The countries of the Arab world that are experiencing political turmoil can benefit from previous examples that prioritized the interests of stability, and who moved forward during the transitional process, choosing to cleanse the situation, as happened in Iraq recently. [President] Suharto ruled Indonesia between 1968 and 1998, the year that his reign came to an end was the same year that he won elections for a new term. As was the case in the Egypt of old, Suharto’s party dominated the parliament, and his family and regime had the lion’s share of the state’s economy and wealth, sparking a massive youth uprising against him. University students protested for months, and then key areas of the capital were occupied. The police intervened to disperse the demonstrations and dozens were killed, with Suharto ultimately forced to resign under public pressure. The military and the political elite were faced with two options: either allow the president to leave with dignity, resigning from his position in favor of Vice President [Bacharuddin Jusuf] Habibie, with power being handed over in accordance with the constitution, regardless of the volume of criticism against him, or the army would have to resort to forcibly expelling the president which would see the country drowning in chaos and retaliation. The people of Indonesia chose the first option and power was handed over, whilst the former President was granted immunity and protection, and went to live in an apartment complex in Jakarta. Of course, there were those who demanded that Suharto be tried, but the political elite was aware that it was necessary to maintain the prestige of the former president, because like any president he had supporters and a degree of popularity, and by doing so, they would preserve the dignity of the presidential institution and the state. Thus when Suharto died his presidential funeral was even attended by some of his opponents, who he had placed in prison.

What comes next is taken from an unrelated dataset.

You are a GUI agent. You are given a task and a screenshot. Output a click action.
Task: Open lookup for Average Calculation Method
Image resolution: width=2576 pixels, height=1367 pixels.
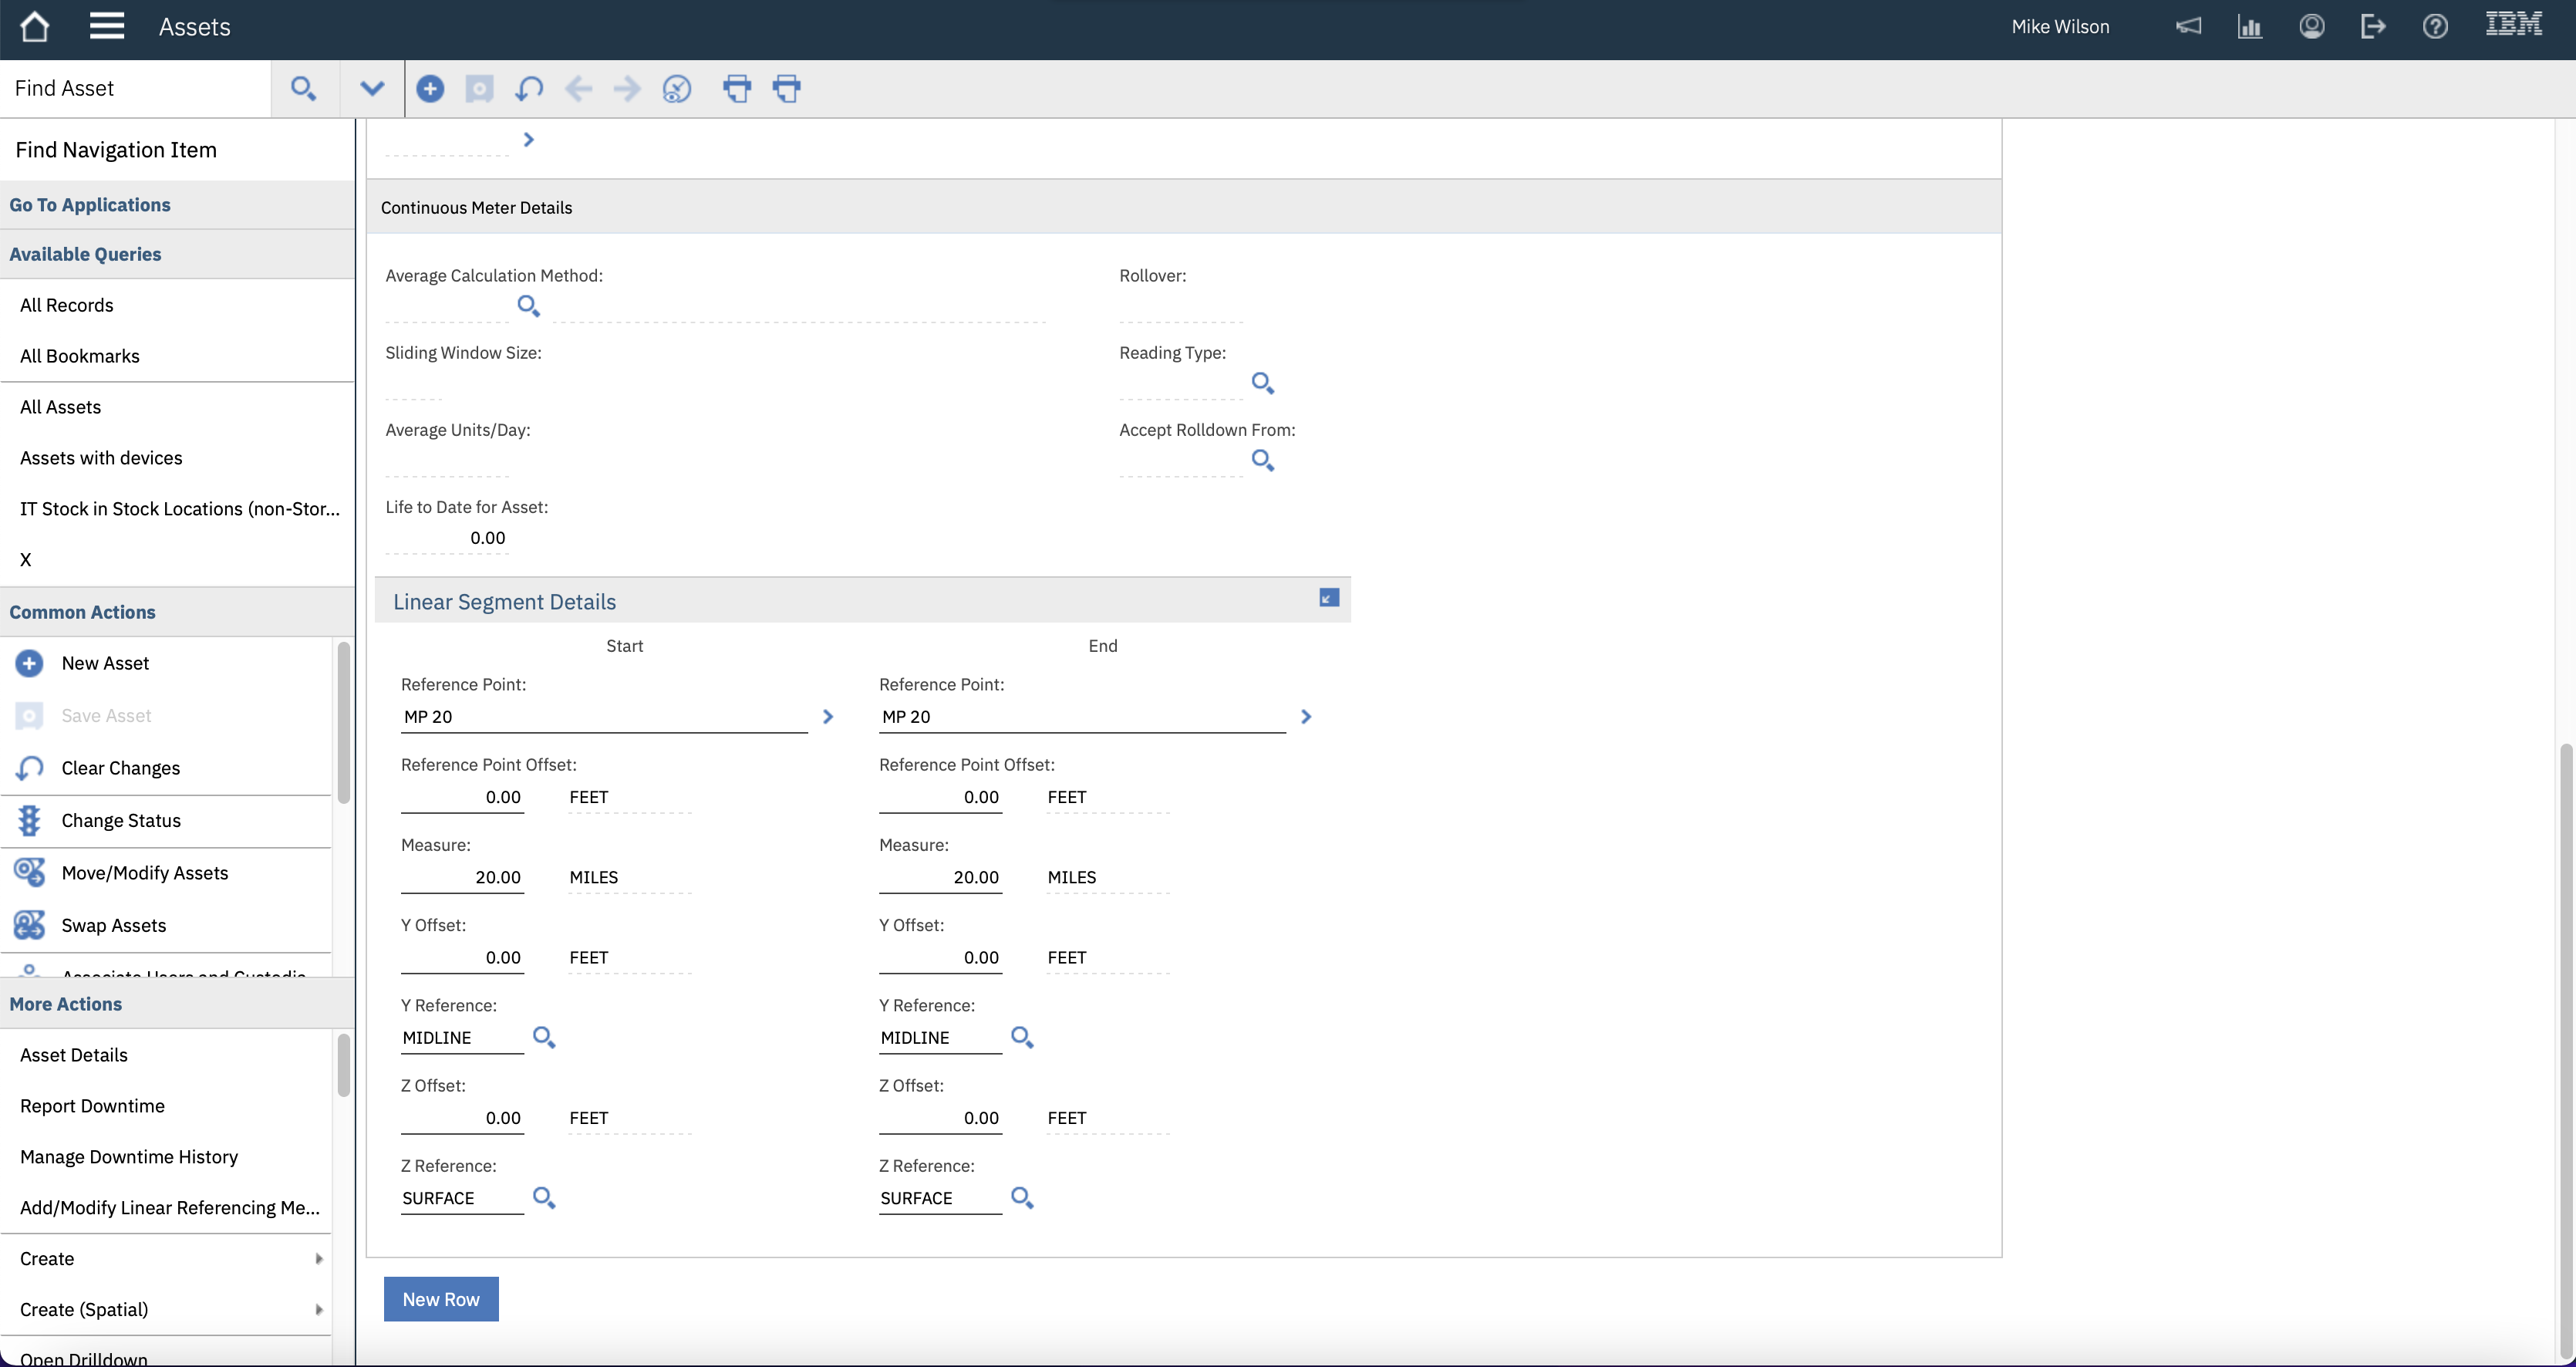[x=528, y=306]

Another example took place in Chile, where General Augusto Pinochet ruled via a military coup until a massive popular uprising was staged in 1988, where Pinochet was forced to amend the constitution and approve presidential and parliamentary elections at the end of the following year. The opposition went on to win, so what did Chile do? Pinochet was granted the title of “Senator for Life” in the first constitutional amendment adopted after the election, and he subsequently went into exile. When human rights groups sought to try him through British courts in 2000, the British authorities allowed him to leave on the grounds of illness. He returned to his country in the same year, and despite many attempts to prosecute him, he was exempted from prosecution on several occasions until his death. He was never convicted of any of the charges brought against him. Despite the government’s refusal to recognize him as a former president, he was granted a military funeral under the title of former Supreme Commander of the Armed Forces, and flags flew at half-mast at all military bases.

Even the United States, characterized by its republican system, Supreme Court, and unique democracy, did not imprison President Nixon after the “Watergate” scandal, but rather he was granted a presidential pardon, and his funeral was attended by the U.S. President. As for President Clinton, who lied in court regarding the case of Monica Lewinsky, he overcame a vote of no confidence by a small margin, but then emerged as a statesman and a man of peace, touring the world to promote his charitable foundation.

The Arab republics are faced with two options, they can either overcome the past through tolerance, and prioritizing the peaceful transition of power, or they can drown in the mire of chaos and revenge. Did [current prime minister] Essam Sharaf in Egypt, [chairman of the rebel National Transitional Council] Mustafa Abdul Jalil and [Libyan rebel army leader] Abdul Fattah Younis in Libya not serve in governments under dictatorial regimes? Were these figures, until recently, not extremely close to the same regimes and figures that the people today want to see brought to trial?

It is easy to court the revolutionaries by calling for the president’s head, but until recently weren’t they all “the president’s men”?